What the task requires » Which lines below contain "agent"? Pull them out.

Provided information »
---
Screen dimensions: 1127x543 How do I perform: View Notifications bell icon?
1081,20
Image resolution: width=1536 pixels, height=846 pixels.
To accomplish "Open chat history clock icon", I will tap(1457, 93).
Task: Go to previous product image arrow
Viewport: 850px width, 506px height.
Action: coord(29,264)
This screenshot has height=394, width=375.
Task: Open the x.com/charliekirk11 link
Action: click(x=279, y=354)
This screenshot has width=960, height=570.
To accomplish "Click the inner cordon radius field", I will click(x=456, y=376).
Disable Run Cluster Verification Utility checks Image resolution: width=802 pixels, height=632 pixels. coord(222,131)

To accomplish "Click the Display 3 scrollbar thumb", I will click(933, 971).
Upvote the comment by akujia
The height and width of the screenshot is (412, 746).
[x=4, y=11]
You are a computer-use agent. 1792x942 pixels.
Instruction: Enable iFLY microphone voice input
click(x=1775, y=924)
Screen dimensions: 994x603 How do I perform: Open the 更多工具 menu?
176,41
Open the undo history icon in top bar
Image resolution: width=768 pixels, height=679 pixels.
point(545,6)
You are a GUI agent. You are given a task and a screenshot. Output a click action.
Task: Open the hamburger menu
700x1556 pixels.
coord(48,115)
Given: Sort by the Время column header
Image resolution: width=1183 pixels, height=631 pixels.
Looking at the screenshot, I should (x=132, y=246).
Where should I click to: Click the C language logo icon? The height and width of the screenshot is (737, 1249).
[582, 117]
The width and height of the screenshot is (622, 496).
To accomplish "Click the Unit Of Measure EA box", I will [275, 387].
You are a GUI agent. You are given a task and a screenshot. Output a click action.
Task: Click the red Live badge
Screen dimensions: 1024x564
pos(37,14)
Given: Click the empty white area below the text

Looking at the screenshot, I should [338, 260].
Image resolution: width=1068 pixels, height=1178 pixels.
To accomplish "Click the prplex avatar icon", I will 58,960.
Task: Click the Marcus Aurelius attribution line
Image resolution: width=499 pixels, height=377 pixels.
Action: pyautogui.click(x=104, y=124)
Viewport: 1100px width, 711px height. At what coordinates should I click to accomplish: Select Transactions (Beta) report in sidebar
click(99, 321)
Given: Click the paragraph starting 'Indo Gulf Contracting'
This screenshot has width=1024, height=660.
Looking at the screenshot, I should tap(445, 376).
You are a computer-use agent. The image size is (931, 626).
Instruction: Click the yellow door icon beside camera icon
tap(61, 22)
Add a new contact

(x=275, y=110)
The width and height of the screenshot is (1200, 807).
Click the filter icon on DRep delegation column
---
Problem solution »
You are a computer-use agent. 1792x942 pixels.
You are a GUI agent. You are given a task and a screenshot. Output a click action.
You are a GUI agent. You are given a task and a screenshot. Output a click action.
You are a computer-use agent. The image size is (931, 626).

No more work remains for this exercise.